I was just instructing poor Brenda on the precise angle for dusting the Ming vase β a task she performs with all the grace of a particularly disgruntled rhinoceros β when the wireless blared about the latest triumph of human ingenuity: the copyrighting of flirtation itself. One had always assumed that the delicate, if increasingly clumsy, dance of human attraction remained, at its core, a spontaneous, if often misguided, endeavor. A realm where even the most predictable outcomes still carried the faint perfume of individual idiocy. But no, it seems even this last bastion of human unpredictability has been neatly cataloged, codified, and, most importantly, copyrighted.
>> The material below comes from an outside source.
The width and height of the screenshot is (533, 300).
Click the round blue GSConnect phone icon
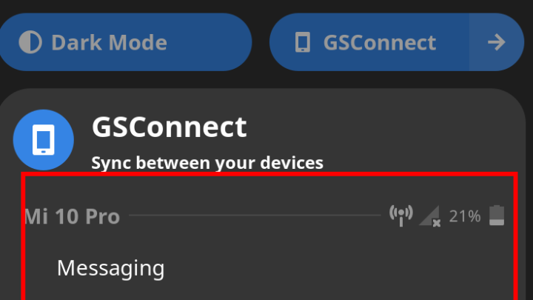44,140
The consortium of esteemed publishing houses has seen fit to acquire global intellectual property rights to "The Hook Up," "The Friend Zone," and "The Game Plan." Oh, the profound depths of modern romance, reduced to three convenient, marketable labels. One almost misses the days of "courting" or "a dalliance," which at least carried a whiff of effort and perhaps a genuine, rather than contractually obligated, blush. These, we are told, are the "primary archetypes of initial romantic entanglement." Such sterile language for something so inherently messy. Soon, one assumes, aspiring romantics will be required to consult a licensed textbook before attempting even the most rudimentary of flirtations. Imagine the pre-nuptial agreements not just for assets, but for the very tropes employed during courtship. "I, the undersigned, agree that my use of 'The Friend Zone' was purely coincidental and not an attempt to circumvent intellectual property rights," it might read.
The grand vision, it seems, is to "standardize and monetize" courtship. To ensure that no aspiring suitor, no hopeful singleton, deviates from the pre-approved narrative arc. Presumably, there will be licensing fees for particularly effective eyebrow raises or the timely deployment of a well-placed compliment. Industry analysts, predictably, have hailed this move as "strategic." One can practically hear the champagne corks popping in London, as if they've just discovered a cure for ennui, rather than simply commodified its most predictable symptoms.
Soon, perhaps, we'll need to purchase a permit for a lingering glance or subscribe to a "Platinum Entanglement Package" to ensure our romantic endeavors align with corporate strategy. How terribly romantic. It seems the only thing left to patent is the sigh of resignation itself.
One awaits the mandatory royalty payments for unrequited affection.